What is needed.
Begin at the line that has "Find the location of a particular element. The width" and stop after the line that has "level-option: 全部 is". Reproduce only those lines of the material, swapping "Where is" for "Where can I find" wherever it appears and leaving everything else unchanged.

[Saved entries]
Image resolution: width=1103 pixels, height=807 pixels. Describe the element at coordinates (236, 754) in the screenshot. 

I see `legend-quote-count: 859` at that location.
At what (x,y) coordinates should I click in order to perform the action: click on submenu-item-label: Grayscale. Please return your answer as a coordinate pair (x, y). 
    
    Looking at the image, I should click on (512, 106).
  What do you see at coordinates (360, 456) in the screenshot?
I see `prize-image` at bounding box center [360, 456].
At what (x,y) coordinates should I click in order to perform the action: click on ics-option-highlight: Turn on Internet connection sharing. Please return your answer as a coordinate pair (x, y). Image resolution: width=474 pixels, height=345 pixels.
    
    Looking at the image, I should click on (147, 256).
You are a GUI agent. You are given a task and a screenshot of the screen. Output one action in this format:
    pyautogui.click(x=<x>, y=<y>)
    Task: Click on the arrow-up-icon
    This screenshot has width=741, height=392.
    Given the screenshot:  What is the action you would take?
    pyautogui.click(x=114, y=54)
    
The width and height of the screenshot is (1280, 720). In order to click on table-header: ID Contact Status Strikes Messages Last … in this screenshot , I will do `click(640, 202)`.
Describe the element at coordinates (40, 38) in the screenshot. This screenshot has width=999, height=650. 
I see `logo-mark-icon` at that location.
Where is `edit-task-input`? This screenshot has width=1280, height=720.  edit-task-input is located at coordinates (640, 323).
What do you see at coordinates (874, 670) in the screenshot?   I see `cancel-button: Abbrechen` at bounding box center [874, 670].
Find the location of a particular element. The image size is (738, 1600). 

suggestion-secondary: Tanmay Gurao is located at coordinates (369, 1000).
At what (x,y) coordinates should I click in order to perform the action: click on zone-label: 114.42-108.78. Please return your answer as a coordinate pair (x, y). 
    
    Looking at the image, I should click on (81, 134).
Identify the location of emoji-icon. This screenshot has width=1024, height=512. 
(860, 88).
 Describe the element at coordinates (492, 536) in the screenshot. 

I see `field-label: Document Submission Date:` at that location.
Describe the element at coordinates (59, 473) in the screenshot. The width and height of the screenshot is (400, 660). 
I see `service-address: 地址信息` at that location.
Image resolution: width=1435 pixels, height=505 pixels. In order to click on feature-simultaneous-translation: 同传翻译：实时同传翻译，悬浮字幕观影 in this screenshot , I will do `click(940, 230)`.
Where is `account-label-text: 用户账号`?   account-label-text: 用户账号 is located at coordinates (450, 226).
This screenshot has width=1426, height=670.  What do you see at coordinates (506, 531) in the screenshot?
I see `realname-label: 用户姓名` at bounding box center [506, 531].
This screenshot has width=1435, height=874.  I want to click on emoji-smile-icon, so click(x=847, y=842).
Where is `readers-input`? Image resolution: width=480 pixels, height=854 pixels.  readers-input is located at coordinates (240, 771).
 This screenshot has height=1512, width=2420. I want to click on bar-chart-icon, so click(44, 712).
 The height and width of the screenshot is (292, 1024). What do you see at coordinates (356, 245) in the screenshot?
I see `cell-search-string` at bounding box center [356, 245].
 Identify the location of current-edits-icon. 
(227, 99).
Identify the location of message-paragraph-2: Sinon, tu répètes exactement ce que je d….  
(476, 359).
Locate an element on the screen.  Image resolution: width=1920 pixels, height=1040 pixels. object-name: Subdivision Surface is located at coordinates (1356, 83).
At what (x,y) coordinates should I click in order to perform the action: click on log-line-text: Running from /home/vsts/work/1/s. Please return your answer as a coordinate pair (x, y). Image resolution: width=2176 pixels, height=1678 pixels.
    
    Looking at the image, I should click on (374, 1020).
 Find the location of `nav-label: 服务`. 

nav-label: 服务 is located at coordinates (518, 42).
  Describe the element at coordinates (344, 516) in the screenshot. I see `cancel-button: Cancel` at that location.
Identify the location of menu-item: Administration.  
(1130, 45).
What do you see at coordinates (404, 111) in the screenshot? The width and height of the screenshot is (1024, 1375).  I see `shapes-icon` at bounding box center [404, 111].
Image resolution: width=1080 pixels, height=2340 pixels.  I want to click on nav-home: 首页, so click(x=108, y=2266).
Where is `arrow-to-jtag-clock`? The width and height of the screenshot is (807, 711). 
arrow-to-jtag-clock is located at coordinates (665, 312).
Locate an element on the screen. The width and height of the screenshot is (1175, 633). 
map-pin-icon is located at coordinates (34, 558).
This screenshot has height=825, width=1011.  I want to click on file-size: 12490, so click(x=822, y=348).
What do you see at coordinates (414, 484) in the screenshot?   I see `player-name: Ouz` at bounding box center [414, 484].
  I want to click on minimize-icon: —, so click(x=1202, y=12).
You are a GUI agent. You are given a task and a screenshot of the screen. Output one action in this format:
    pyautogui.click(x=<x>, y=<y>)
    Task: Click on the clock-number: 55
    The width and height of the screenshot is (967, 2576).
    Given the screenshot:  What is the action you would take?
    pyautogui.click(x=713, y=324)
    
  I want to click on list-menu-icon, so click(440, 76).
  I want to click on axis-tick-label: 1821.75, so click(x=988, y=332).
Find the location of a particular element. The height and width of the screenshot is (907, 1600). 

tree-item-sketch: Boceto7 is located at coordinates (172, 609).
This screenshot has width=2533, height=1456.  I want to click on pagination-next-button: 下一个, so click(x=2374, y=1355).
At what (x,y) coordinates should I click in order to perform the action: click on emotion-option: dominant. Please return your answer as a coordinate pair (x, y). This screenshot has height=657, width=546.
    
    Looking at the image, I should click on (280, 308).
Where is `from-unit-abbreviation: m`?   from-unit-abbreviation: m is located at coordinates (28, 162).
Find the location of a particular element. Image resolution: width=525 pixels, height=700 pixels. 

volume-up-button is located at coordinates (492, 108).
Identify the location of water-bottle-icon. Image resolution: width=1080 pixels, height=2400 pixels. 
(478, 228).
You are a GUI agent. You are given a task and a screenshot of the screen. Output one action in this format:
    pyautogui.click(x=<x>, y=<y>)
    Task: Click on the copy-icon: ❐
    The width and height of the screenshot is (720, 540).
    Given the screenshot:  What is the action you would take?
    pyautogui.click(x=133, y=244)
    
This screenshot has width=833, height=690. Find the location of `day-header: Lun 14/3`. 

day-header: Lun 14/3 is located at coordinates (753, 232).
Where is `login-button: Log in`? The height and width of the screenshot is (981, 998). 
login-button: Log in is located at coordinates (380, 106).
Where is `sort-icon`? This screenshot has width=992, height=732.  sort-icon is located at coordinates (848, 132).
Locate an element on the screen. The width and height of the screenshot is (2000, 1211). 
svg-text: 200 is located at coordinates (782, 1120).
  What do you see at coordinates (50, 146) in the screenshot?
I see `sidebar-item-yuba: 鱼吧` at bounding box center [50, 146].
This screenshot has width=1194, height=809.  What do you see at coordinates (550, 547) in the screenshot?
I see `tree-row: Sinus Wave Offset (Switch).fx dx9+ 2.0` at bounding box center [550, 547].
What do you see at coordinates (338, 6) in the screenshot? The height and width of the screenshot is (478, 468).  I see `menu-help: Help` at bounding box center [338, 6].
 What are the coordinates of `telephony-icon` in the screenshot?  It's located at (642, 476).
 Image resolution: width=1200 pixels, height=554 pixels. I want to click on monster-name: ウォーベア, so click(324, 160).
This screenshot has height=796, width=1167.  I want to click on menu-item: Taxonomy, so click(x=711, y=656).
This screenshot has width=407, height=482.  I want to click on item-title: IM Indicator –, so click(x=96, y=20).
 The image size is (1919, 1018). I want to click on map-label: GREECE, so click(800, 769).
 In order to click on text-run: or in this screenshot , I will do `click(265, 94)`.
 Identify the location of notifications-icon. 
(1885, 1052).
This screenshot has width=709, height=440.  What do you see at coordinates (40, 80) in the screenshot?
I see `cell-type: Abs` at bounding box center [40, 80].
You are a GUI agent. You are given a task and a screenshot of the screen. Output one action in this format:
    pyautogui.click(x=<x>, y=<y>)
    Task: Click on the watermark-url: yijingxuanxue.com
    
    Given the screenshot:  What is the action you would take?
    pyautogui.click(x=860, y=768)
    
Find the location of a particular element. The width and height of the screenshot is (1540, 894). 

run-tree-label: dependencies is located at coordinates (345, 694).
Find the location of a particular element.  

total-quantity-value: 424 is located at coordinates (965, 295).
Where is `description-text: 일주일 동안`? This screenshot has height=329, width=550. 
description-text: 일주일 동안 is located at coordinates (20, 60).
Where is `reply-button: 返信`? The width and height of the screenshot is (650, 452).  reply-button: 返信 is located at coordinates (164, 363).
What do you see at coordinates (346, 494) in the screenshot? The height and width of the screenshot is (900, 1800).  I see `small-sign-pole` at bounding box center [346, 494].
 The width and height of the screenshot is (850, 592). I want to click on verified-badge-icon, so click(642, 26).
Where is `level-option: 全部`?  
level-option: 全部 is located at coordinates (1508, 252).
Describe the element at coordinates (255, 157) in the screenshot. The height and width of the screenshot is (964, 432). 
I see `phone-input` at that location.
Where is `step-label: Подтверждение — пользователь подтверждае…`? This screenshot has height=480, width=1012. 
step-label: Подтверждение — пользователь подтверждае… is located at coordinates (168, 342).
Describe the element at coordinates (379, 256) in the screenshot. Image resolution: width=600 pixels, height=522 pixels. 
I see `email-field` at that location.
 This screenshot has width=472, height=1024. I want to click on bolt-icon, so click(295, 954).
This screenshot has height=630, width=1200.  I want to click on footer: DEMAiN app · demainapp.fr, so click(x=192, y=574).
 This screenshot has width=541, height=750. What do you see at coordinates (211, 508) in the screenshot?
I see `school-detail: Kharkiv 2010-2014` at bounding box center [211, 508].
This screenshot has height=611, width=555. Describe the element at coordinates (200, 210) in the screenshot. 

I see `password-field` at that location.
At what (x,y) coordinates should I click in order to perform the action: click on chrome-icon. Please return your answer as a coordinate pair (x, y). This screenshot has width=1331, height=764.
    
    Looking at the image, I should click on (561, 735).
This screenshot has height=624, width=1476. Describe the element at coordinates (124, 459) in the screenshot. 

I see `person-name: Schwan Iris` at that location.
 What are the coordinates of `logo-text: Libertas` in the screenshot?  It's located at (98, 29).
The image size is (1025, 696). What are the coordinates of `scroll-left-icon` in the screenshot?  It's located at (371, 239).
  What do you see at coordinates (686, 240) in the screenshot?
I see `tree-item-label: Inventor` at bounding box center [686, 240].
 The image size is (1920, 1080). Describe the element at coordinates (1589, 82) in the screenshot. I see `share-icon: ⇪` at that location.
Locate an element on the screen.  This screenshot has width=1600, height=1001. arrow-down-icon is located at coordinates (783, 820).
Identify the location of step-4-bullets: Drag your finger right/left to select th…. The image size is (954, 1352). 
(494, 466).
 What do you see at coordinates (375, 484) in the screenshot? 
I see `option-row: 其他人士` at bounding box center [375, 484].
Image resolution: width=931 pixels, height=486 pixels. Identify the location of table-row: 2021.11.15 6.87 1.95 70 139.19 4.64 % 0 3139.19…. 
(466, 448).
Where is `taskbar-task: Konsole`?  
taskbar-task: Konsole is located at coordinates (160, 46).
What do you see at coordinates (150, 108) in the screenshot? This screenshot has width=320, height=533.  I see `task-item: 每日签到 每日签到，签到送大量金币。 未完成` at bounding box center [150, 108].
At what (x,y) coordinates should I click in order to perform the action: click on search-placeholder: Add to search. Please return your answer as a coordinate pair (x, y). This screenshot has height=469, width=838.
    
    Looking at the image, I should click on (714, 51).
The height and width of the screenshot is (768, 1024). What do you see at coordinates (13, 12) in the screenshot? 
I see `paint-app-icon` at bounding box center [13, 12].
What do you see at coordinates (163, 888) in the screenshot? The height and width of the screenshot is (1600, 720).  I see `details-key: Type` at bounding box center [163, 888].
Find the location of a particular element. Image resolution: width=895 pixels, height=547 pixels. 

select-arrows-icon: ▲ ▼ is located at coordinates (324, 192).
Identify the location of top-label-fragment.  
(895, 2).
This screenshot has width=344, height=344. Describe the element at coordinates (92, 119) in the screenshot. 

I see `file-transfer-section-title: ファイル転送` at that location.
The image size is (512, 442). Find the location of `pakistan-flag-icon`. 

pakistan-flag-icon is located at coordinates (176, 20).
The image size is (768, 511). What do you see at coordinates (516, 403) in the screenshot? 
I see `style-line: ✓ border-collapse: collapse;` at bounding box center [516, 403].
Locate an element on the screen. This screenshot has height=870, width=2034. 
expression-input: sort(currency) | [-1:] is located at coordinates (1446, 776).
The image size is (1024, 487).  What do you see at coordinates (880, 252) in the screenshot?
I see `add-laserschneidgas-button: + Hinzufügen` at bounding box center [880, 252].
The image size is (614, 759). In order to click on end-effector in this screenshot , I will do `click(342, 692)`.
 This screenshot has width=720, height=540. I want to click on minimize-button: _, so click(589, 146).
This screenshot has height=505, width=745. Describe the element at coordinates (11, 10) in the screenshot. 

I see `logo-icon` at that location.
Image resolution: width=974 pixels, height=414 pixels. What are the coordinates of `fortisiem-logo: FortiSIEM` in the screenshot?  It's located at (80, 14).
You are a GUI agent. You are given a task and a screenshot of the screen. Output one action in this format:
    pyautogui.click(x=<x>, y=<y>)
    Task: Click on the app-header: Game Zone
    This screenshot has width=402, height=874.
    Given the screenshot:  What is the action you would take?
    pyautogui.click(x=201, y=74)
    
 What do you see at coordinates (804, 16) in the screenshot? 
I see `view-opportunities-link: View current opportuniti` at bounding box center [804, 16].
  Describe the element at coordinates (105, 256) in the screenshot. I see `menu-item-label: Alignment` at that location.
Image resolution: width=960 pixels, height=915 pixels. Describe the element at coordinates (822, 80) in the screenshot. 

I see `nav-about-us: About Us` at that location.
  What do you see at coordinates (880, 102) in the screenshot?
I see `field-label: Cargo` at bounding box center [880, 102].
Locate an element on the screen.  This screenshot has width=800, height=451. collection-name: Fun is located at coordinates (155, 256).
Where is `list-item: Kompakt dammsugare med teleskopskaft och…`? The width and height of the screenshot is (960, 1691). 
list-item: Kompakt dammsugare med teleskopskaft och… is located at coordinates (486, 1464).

Result of the task.
Find the location of a particular element. The width and height of the screenshot is (1540, 894). 

run-tree-label: dependencies is located at coordinates (345, 694).
Find the location of a particular element.  

total-quantity-value: 424 is located at coordinates (965, 295).
Where can I find `description-text: 일주일 동안`? This screenshot has height=329, width=550. 
description-text: 일주일 동안 is located at coordinates (20, 60).
Where can I find `reply-button: 返信`? The width and height of the screenshot is (650, 452).  reply-button: 返信 is located at coordinates (164, 363).
What do you see at coordinates (346, 494) in the screenshot? The height and width of the screenshot is (900, 1800).  I see `small-sign-pole` at bounding box center [346, 494].
 The width and height of the screenshot is (850, 592). I want to click on verified-badge-icon, so click(642, 26).
Where can I find `level-option: 全部`?  
level-option: 全部 is located at coordinates (1508, 252).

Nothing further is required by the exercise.